┌────────

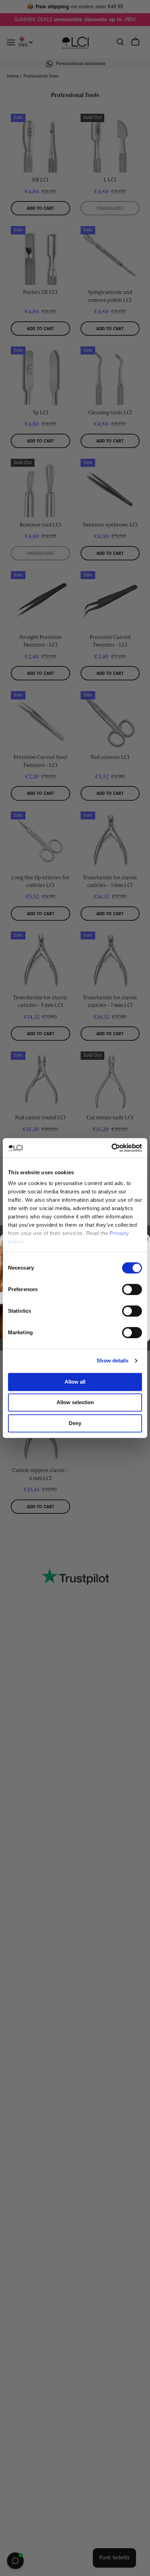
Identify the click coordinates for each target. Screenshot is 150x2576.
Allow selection (75, 1402)
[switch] (132, 1289)
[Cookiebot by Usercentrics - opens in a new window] (111, 1147)
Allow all (75, 1382)
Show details (112, 1360)
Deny (75, 1423)
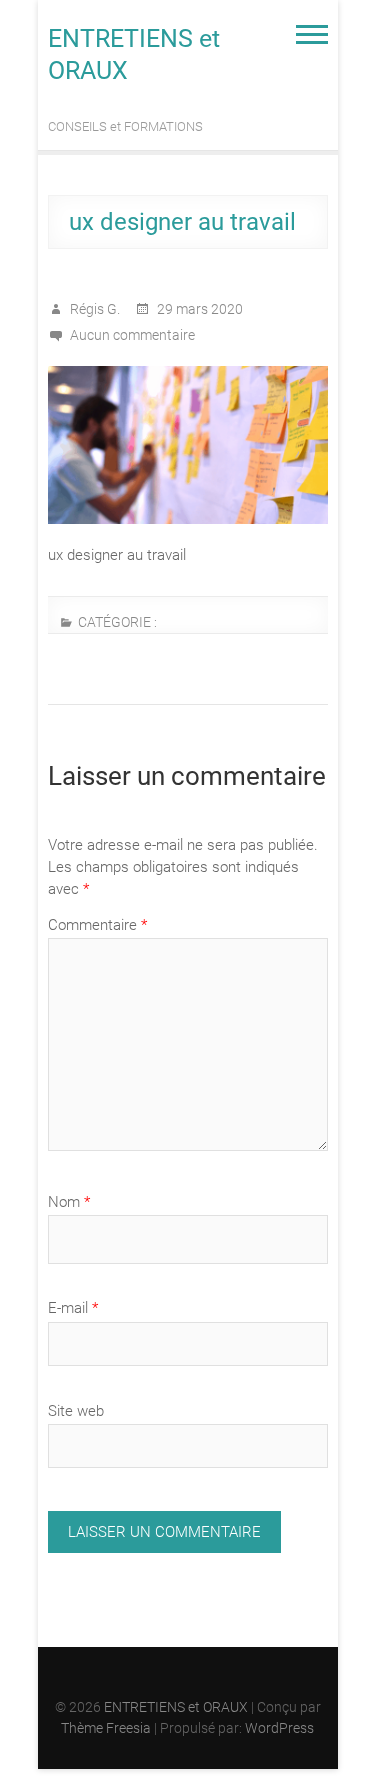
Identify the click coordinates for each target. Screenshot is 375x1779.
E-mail (73, 1308)
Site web (76, 1411)
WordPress (279, 1728)
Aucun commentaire (132, 335)
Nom (69, 1202)
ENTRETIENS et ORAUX (134, 54)
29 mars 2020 (198, 309)
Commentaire (97, 925)
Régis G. (93, 309)
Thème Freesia (106, 1728)
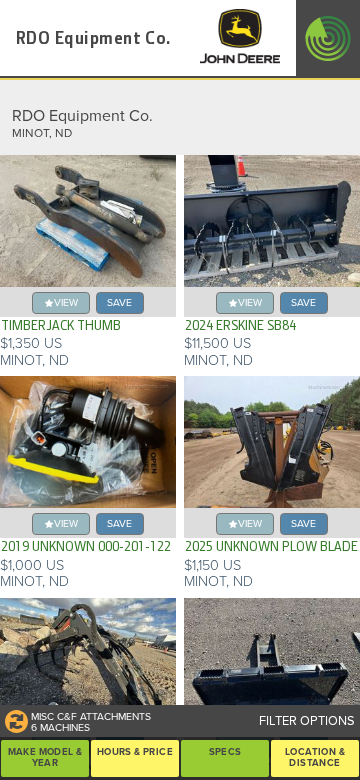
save (119, 302)
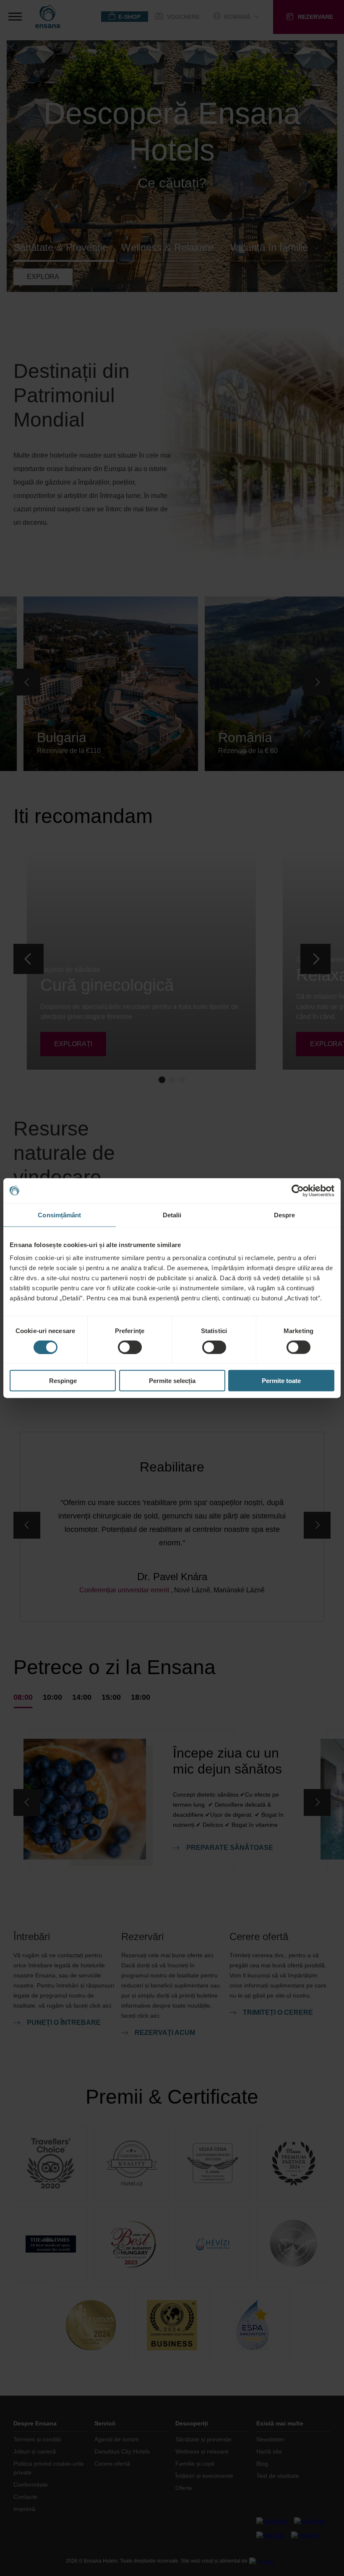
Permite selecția (172, 1380)
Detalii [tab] (172, 1214)
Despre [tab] (284, 1214)
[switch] (130, 1347)
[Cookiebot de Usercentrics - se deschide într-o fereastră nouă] (297, 1190)
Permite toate (281, 1380)
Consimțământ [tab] (59, 1214)
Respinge (63, 1380)
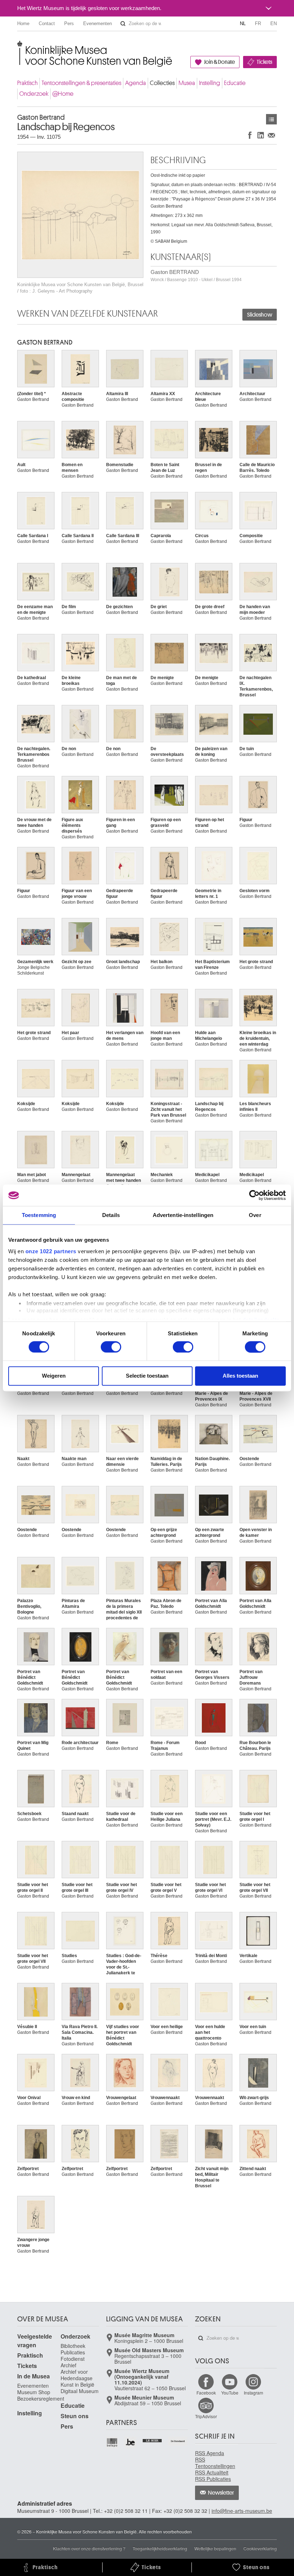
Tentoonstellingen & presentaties (81, 83)
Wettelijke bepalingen (215, 2548)
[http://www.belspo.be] (112, 2442)
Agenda (135, 83)
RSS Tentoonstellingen (215, 2462)
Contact (47, 23)
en (273, 23)
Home (23, 23)
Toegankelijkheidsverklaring (160, 2548)
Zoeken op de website (123, 24)
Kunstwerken (271, 119)
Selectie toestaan (147, 1376)
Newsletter (221, 2493)
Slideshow (259, 315)
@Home (63, 94)
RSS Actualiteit (211, 2472)
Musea (187, 83)
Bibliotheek (73, 2346)
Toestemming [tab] (39, 1215)
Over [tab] (255, 1215)
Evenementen (97, 23)
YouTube (229, 2393)
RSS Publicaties (213, 2479)
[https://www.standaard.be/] (178, 2441)
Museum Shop (33, 2392)
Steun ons (75, 2416)
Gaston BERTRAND (196, 275)
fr (258, 23)
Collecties (162, 83)
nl (243, 23)
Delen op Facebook (250, 135)
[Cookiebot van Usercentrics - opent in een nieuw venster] (254, 1195)
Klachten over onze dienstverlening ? (89, 2548)
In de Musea (33, 2376)
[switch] (111, 1347)
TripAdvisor (206, 2416)
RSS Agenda (209, 2453)
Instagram (253, 2393)
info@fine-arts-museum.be (242, 2510)
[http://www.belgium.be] (130, 2442)
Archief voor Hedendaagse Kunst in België (77, 2378)
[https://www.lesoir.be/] (152, 2440)
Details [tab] (111, 1215)
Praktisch (27, 83)
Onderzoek (33, 94)
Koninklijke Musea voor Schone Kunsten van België (19, 46)
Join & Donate (219, 62)
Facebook (206, 2393)
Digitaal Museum (80, 2391)
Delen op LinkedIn (260, 135)
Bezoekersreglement (40, 2398)
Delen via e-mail (271, 135)
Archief (68, 2365)
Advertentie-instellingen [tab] (183, 1215)
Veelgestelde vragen (34, 2340)
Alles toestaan (240, 1376)
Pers (69, 23)
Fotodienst (73, 2358)
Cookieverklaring (260, 2548)
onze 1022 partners (50, 1251)
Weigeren (54, 1376)
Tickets (264, 62)
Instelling (209, 83)
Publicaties (73, 2352)
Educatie (235, 83)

└────────

All of the material above must be given again verbatim, except for the pictures.

Identify the click coordinates for each target. Screenshot is 150x2576.
Allow selection (75, 1402)
[switch] (132, 1289)
[Cookiebot by Usercentrics - opens in a new window] (111, 1147)
Allow all (75, 1382)
Show details (112, 1360)
Deny (75, 1423)
Identify the click coordinates for each target. Screenshot is 375x1779.
E-mail (73, 1308)
Site web (76, 1411)
WordPress (279, 1728)
Aucun commentaire (132, 335)
Nom (69, 1202)
ENTRETIENS et ORAUX (134, 54)
29 mars 2020 (198, 309)
Commentaire (97, 925)
Régis G. (93, 309)
Thème Freesia (106, 1728)
save (119, 302)
Permite selecția (172, 1380)
Detalii [tab] (172, 1214)
Despre [tab] (284, 1214)
[switch] (130, 1347)
[Cookiebot de Usercentrics - se deschide într-o fereastră nouă] (297, 1190)
Permite toate (281, 1380)
Consimțământ [tab] (59, 1214)
Respinge (63, 1380)
Tentoonstellingen & presentaties (81, 83)
Wettelijke bepalingen (215, 2548)
[http://www.belspo.be] (112, 2442)
Agenda (135, 83)
RSS Tentoonstellingen (215, 2462)
Contact (47, 23)
en (273, 23)
Home (23, 23)
Toegankelijkheidsverklaring (160, 2548)
Zoeken op de website (123, 24)
Kunstwerken (271, 119)
Selectie toestaan (147, 1376)
Newsletter (221, 2493)
Slideshow (259, 315)
@Home (63, 94)
RSS Actualiteit (211, 2472)
Musea (187, 83)
Bibliotheek (73, 2346)
Toestemming [tab] (39, 1215)
Over [tab] (255, 1215)
Evenementen (97, 23)
YouTube (229, 2393)
RSS Publicaties (213, 2479)
[https://www.standaard.be/] (178, 2441)
Museum Shop (33, 2392)
Steun ons (75, 2416)
Gaston BERTRAND (196, 275)
fr (258, 23)
Collecties (162, 83)
nl (243, 23)
Delen op Facebook (250, 135)
[Cookiebot van Usercentrics - opent in een nieuw venster] (254, 1195)
Klachten over onze dienstverlening ? (89, 2548)
In de Musea (33, 2376)
[switch] (111, 1347)
TripAdvisor (206, 2416)
RSS Agenda (209, 2453)
Instagram (253, 2393)
info@fine-arts-museum.be (242, 2510)
[http://www.belgium.be] (130, 2442)
Archief voor Hedendaagse Kunst in België (77, 2378)
[https://www.lesoir.be/] (152, 2440)
Details [tab] (111, 1215)
Praktisch (27, 83)
Onderzoek (33, 94)
Koninklijke Musea voor Schone Kunsten van België (19, 46)
Join & Donate (219, 62)
Facebook (206, 2393)
Digitaal Museum (80, 2391)
Delen op LinkedIn (260, 135)
Bezoekersreglement (40, 2398)
Delen via e-mail (271, 135)
Archief (68, 2365)
Advertentie-instellingen [tab] (183, 1215)
Veelgestelde vragen (34, 2340)
Alles toestaan (240, 1376)
Pers (69, 23)
Fotodienst (73, 2358)
Cookieverklaring (260, 2548)
onze 1022 partners (50, 1251)
Weigeren (54, 1376)
Tickets (264, 62)
Instelling (209, 83)
Publicaties (73, 2352)
Educatie (235, 83)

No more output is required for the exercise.